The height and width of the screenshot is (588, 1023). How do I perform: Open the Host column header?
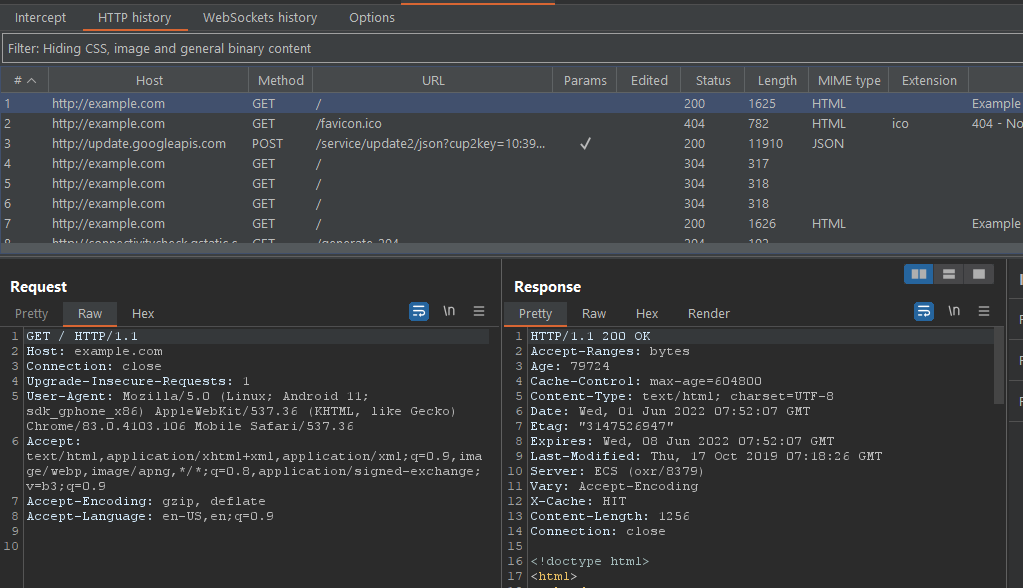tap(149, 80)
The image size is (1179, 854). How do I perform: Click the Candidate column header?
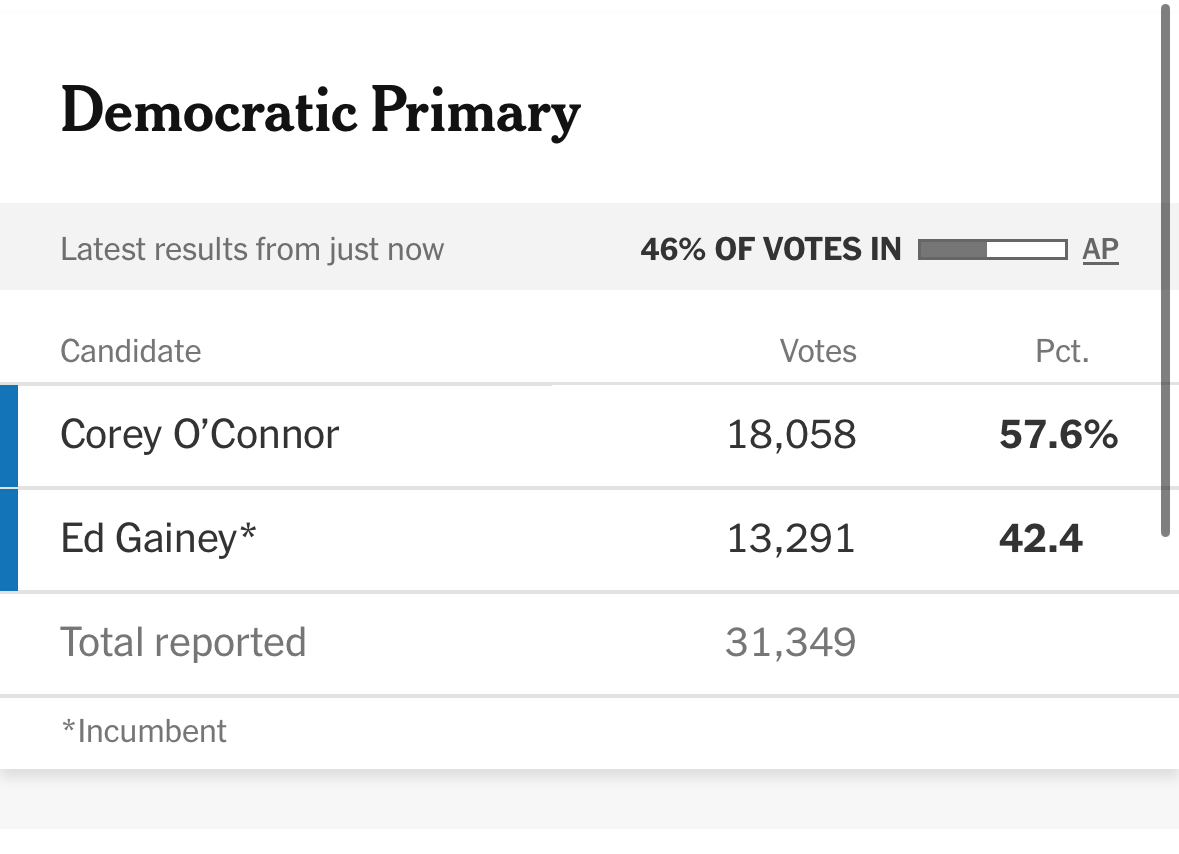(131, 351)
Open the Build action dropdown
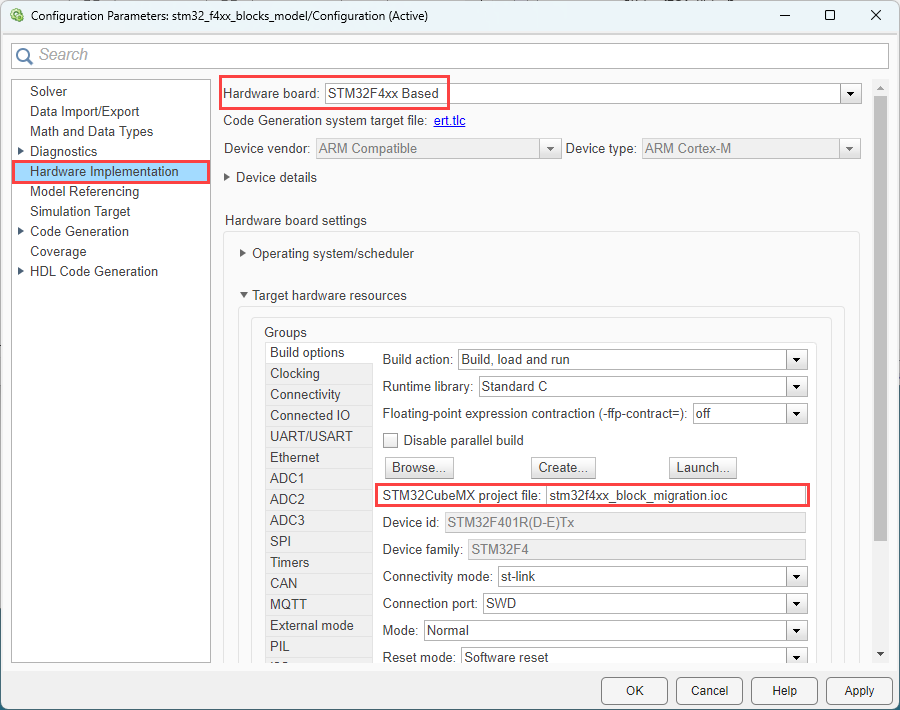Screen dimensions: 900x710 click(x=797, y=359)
::::::
What needs to be done:
Write out the lines that run from the line containing "The image size" to the end of the entries, inclusive, exactly as written. Skip every picture.

Answer section:
The image size is (1179, 854). How do I perform: Click the Candidate column header?
(131, 351)
Open the Build action dropdown
Screen dimensions: 900x710 click(x=797, y=359)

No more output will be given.